[Recorded data]

────

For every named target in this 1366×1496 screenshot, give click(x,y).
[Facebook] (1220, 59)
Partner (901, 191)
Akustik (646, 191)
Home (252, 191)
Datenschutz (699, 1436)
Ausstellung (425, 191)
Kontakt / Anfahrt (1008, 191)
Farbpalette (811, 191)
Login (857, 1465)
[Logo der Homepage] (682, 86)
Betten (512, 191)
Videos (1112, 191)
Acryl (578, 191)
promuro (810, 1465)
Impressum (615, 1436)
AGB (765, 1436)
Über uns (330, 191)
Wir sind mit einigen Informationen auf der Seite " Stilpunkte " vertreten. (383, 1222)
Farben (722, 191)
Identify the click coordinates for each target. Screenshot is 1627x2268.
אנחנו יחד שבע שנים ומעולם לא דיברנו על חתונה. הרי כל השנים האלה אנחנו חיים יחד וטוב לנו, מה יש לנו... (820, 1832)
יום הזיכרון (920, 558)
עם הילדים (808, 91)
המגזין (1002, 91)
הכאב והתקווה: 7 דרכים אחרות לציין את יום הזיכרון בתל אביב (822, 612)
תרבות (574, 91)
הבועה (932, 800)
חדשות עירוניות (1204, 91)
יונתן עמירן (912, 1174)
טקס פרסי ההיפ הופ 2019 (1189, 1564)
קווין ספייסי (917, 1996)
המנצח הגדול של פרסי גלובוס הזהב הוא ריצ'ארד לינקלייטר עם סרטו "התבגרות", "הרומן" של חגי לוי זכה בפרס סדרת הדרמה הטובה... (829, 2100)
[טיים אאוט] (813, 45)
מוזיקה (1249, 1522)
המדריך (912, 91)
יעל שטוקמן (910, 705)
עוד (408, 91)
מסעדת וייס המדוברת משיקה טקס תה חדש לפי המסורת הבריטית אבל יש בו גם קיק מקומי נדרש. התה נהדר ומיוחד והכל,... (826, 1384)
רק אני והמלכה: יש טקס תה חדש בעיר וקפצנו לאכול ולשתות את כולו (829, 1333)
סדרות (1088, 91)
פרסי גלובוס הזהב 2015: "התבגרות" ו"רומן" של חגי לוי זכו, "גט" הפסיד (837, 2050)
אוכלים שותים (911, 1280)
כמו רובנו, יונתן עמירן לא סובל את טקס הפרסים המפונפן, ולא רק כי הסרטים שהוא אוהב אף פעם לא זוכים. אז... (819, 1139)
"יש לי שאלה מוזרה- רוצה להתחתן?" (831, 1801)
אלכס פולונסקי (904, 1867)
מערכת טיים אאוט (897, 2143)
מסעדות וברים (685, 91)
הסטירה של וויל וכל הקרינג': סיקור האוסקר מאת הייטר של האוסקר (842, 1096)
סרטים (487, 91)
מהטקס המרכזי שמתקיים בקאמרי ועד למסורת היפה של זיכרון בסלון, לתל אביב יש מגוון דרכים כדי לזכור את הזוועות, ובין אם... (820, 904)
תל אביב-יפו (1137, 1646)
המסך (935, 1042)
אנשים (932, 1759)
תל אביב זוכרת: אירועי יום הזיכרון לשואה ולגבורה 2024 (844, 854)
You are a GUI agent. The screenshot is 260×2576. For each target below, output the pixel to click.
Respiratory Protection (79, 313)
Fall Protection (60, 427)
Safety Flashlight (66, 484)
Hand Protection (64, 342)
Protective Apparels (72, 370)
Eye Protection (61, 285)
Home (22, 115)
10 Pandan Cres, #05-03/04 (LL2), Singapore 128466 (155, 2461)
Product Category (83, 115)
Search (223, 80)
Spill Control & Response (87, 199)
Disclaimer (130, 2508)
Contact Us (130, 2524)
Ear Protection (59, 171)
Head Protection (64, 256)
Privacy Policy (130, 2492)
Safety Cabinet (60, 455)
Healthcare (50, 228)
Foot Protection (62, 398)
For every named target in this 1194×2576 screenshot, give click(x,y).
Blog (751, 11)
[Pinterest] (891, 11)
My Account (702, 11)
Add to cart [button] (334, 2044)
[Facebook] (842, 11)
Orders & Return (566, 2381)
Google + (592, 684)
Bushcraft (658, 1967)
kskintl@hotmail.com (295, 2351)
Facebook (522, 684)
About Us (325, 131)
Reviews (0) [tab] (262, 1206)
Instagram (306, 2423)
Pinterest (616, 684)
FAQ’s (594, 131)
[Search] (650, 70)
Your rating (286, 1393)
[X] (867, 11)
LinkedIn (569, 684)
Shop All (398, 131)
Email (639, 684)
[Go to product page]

────

→ EXERCISE DETAILS
Please copy only the lines between the first line of the entries and the line with "Betten (512, 191)", keeping those two end lines as well, exactly as written.

→ EXERCISE RESULT
For every named target in this 1366×1496 screenshot, give click(x,y).
[Facebook] (1220, 59)
Partner (901, 191)
Akustik (646, 191)
Home (252, 191)
Datenschutz (699, 1436)
Ausstellung (425, 191)
Kontakt / Anfahrt (1008, 191)
Farbpalette (811, 191)
Login (857, 1465)
[Logo der Homepage] (682, 86)
Betten (512, 191)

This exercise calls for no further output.